--- SOURCE DOCUMENT ---
Software blitting (SSE and ASM

Started by
8 comments, last by l0calh05t 15 years, 9 months ago
For a long time I have been reading and researching about SSE and other way to speed up time consuming functions. Unfortunately there is not that much information about SSE, or at least not that I can find. I haven't gotten very far, but Im already stuck on a think. I get a memory witting error EDIT: As of now, Im just trying to take copy the texture into the screen pointer by using the SSE registers

	int	i = height;

	do
	{
		_asm
		{
			// Move the destianation pointer into the edi register
			mov EDI, screenDataPnt

			// Move the sprite pointer into the ESI register
			mov ESI, textureDataPnt

			// Move 8 pixels into the 8 SSE registers
			// Using + 8 to create an offset from the pointer, as the 
			// Information we are acessing are 8 bits * 4 (RGBA)
			// Each SSe register will now have 32bites in them, which is less then the 128
			// that is possible, but for making it simpler, there will only be one pixel in each register
			MOVUPS XMM0, [ESI]   
			MOVUPS XMM1, [ESI + 32]  
			MOVUPS XMM2, [ESI + 64]  
			MOVUPS XMM3, [ESI + 96]  
			MOVUPS XMM4, [ESI + 128] 
			MOVUPS XMM5, [ESI + 160]  
			MOVUPS XMM6, [ESI + 192]  
			MOVUPS XMM7, [ESI + 224]  

			MOVUPS [EDI], XMM0
			MOVUPS [EDI + 32], XMM1
			MOVUPS [EDI + 64], XMM2
			MOVUPS [EDI + 96], XMM3
			MOVUPS [EDI + 128], XMM4
			MOVUPS [EDI + 160], XMM5
			MOVUPS [EDI + 192], XMM6
			MOVUPS [EDI + 224], XMM7
		}

		screenDataPnt += endScreenOffset;
		textureDataPnt += endTextureOffset;

	}while (--i > 0);


Could anyone tell me what I am doing wrong? Thanks
Advertisement
Each SSE register is 16 bytes rather than 32 bytes wide, as your code implies. That is each register merely contains four 32-bit pixels.
Also this is not a particularly efficient way of moving data, you want to at least align the destination pointer and use MOVAPS/MOVDQA for the stores. Otherwise plain memcpy() will probably be faster..

edit: I reread the comments and it seems like you've confused the SS (single-scalar) instructions for processing individual floats, and PS (packed-scalar) instructions for processing four floats in parallel. Furthermore the memory offsets in the loops are in *bytes* (four per pixel) rather than bits (32 per pixel). So what you really want is to use MOVSS from offsets 0,4,8,12,16,.. instead.
---
* PARTS OF THE EXERCISE *
a – According to the SSE blitting thread, how wide is each SSE register?
b – Carry on the SSE blitting thread from its last sentence.
--- RECORDS SUPPLIED ---
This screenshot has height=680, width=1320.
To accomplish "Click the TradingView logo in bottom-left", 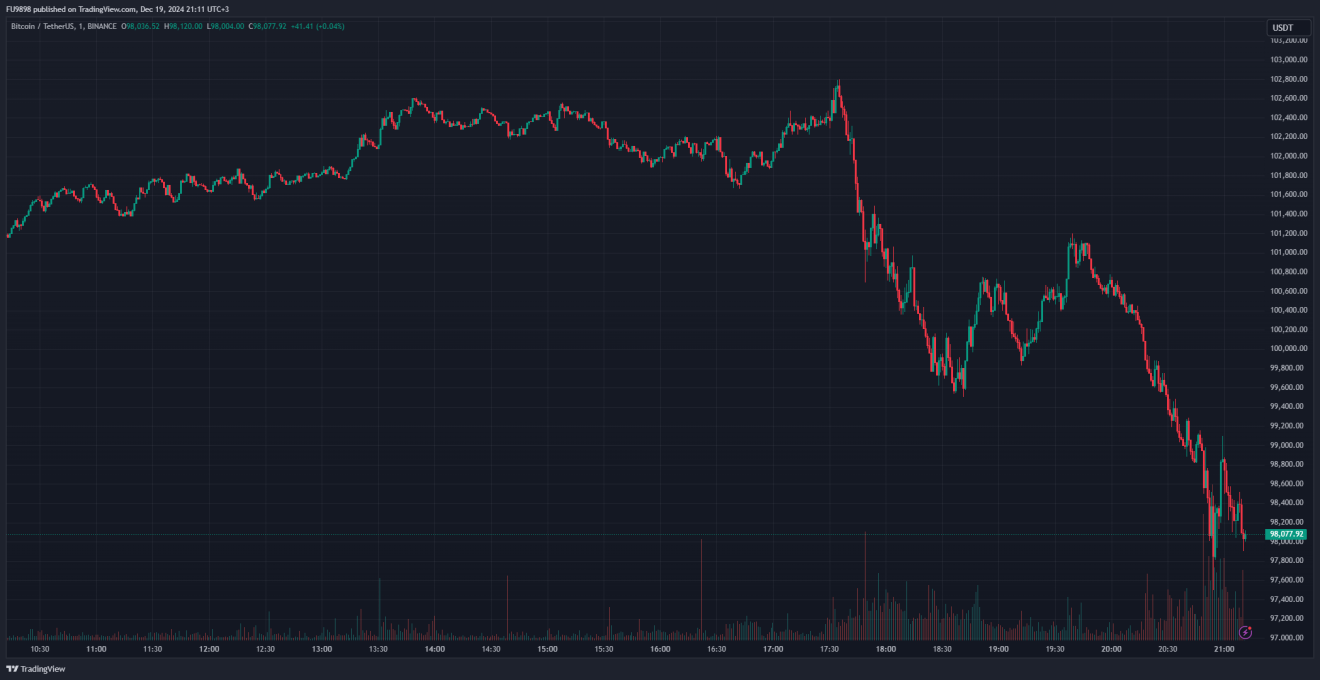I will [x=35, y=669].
---
--- RECORDS SUPPLIED ---
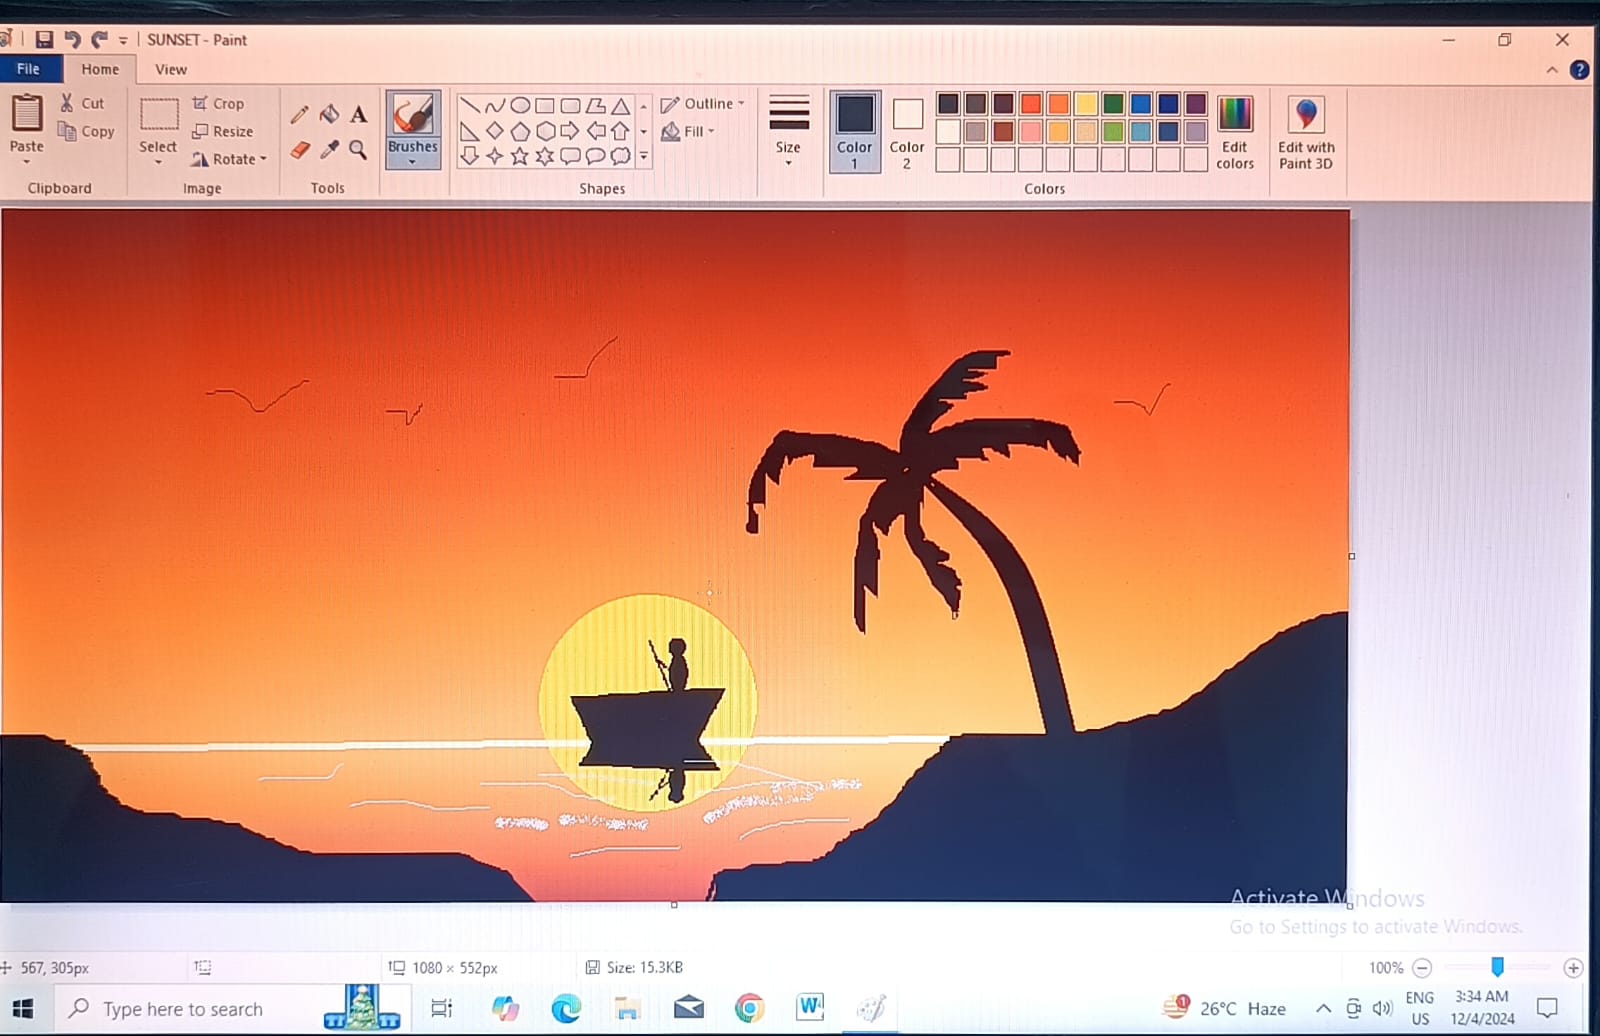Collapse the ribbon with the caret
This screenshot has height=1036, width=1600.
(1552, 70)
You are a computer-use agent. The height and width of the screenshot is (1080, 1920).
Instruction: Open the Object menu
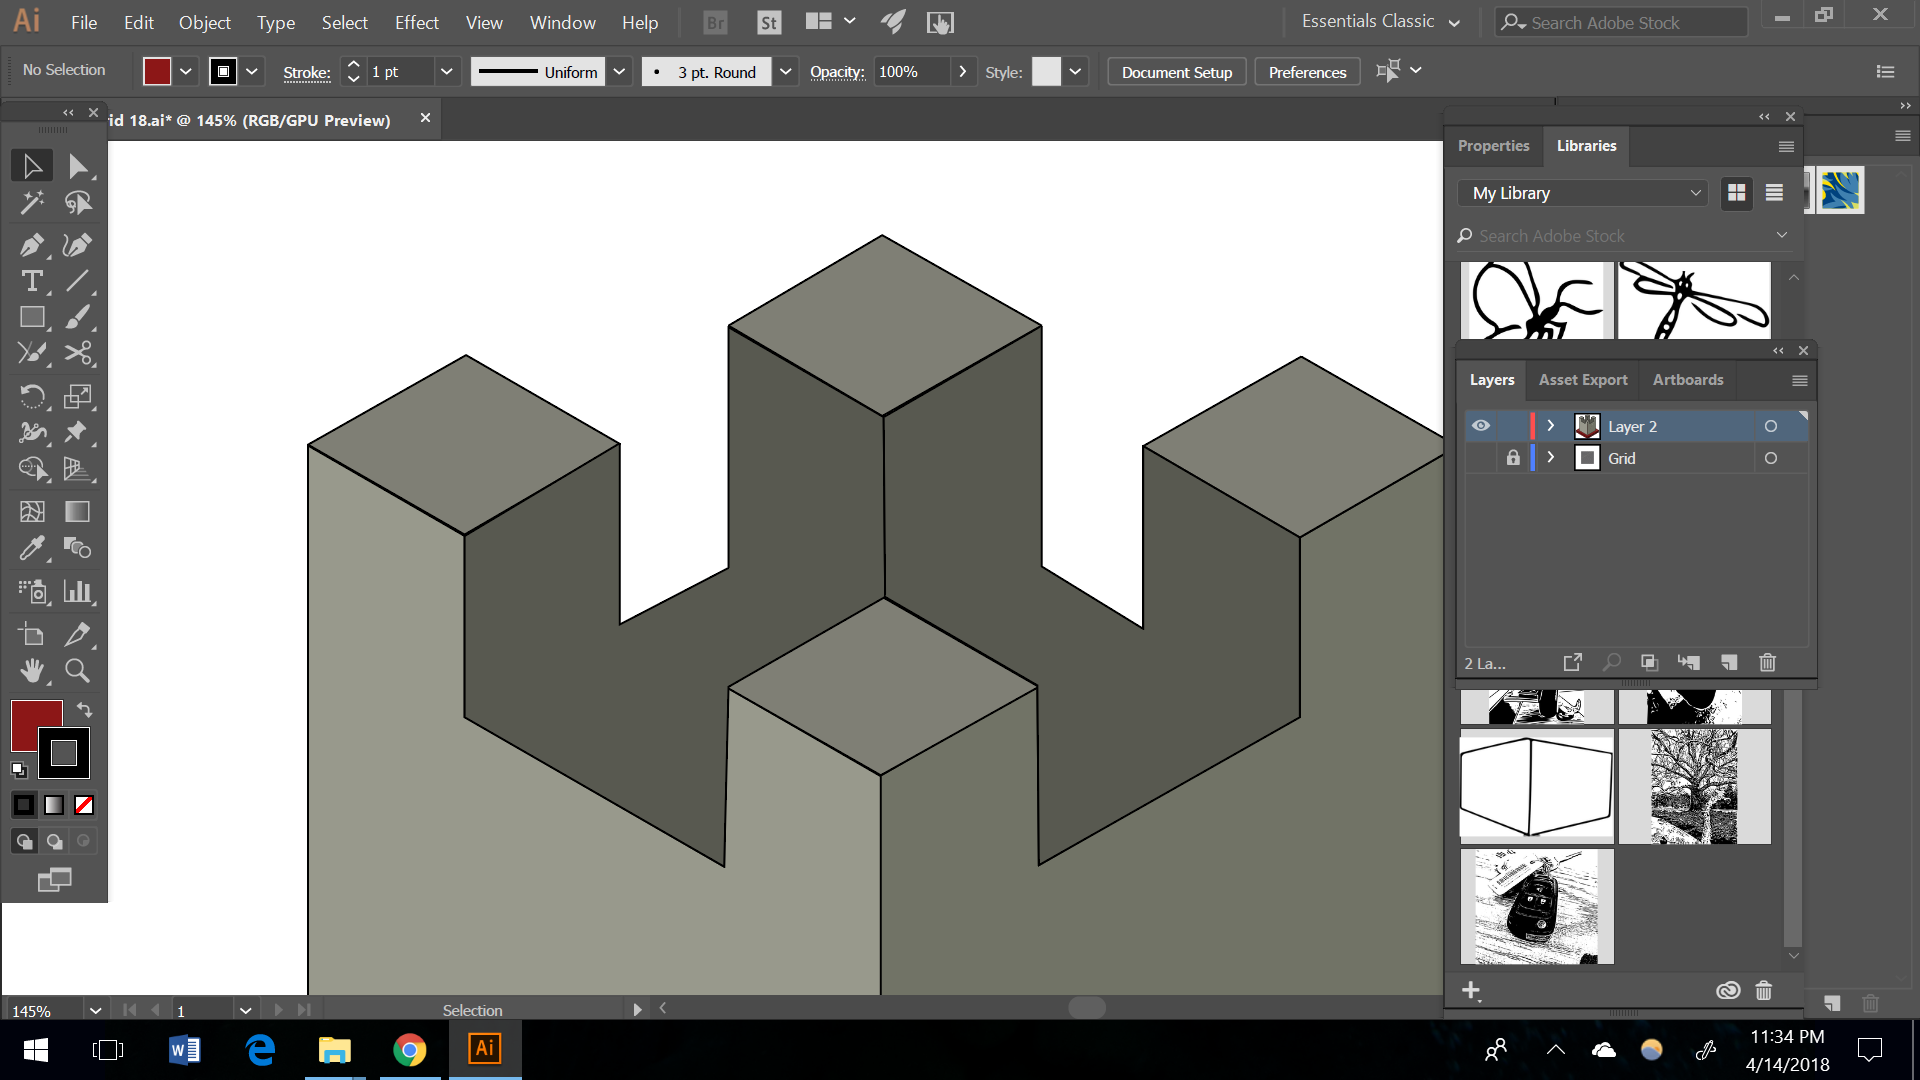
---
* ANSWERS PER TASK *
a – Each SSE register is 16 bytes wide, so it holds four 32-bit pixels.

b –
I second the recommendation for memcpy instead of this. If you must use assembly then it's probably faster to use REP STOSW than to do what you're doing now.

Richard "Superpig" Fine - saving pigs from untimely fates - Microsoft DirectX MVP 2006/2007/2008/2009
"Shaders are not meant to do everything. Of course you can try to use it for everything, but it's like playing football using cabbage." - MickeyMouse

Hey, thanks a lot for helping me out.
EDIT:
Removed question, solved it.

The reason I want to use SSE (apart from trying to learn it) is that I have to preform several calculations on each pixel.
SSE is a valid option then?

What I am trying to do is converting this into SSE:
screenDataPnt[0] = screenDataPnt[0] + (( alpha * (blue - screenDataPnt[0] )) >> 8);screenDataPnt[1] = screenDataPnt[1] + (( alpha * (green - screenDataPnt[1] )) >> 8);screenDataPnt[2] = screenDataPnt[2] + (( alpha * (red - screenDataPnt[2] )) >> 8);


Again, thanks

[Edited by - h3ro on July 5, 2008 1:44:57 PM]
when you turn SSE on, VC++ replaces memcpy with MOVDQA if possible. so yeah, use memcpy. and when you don't, make sure to use aligned moves. (obviously your buffers will have to be aligned)

anyways, that operation should be possible to implement with SSE2. but i'd recommend using intrinsics instead of inline assembler.
I have been re-thinking some of what I am trying to do.

As I am going to access both screen pixels and texture pixels all the time, I need to load them both into the SSE register in order to get the speed gain SSE offers(right? Please let me know if any of my logic anywhere is wrong)

So,
MMX0 to MMX3 is going to be texturePixels
MMX4 to MMX7 is going to be screenPixels

Then at the end, I swap MMX0 to MMX3 with MMX4 to MMX7

But as each register holds an whole pixel(int where BBBBGGGGRRRRAAAA) how do I access each colour of a pixel? I know I can use bit logic to mask out the values I want, but I have to store that masked value in a new register. And by doing that I cant keep all the information in the SSE register.

So, how would I go about converting the following code into SSE?
Final Screen Blue = screenBlue + ((textureAlpha * (textureBlue - screenBlue)) >> 8)

I know that in assembly you have to do it one instruction at the time, so what I really need help to understand is how to efficiently access the different information.
i think something like this should work:

movdqa -> load 4 texture pixels into xmm register
movdqa -> load 4 screen pixels into an xmm register
pextrb -> extract alpha bytes
psubusb -> subtract screen values from texture values (saturating, dunno if that's what you want)
pshufb -> distribute bytes to have have a byte space between one another (will also need a copy to another xmm register)
pmulhuw -> perform multiplication (only stores the upper bytes so no shift needed)
pshufb+pblendvb -> mix both xmm registers again so the resulting bytes are next to one another again
paddusb -> add result to screen pixel register (saturating)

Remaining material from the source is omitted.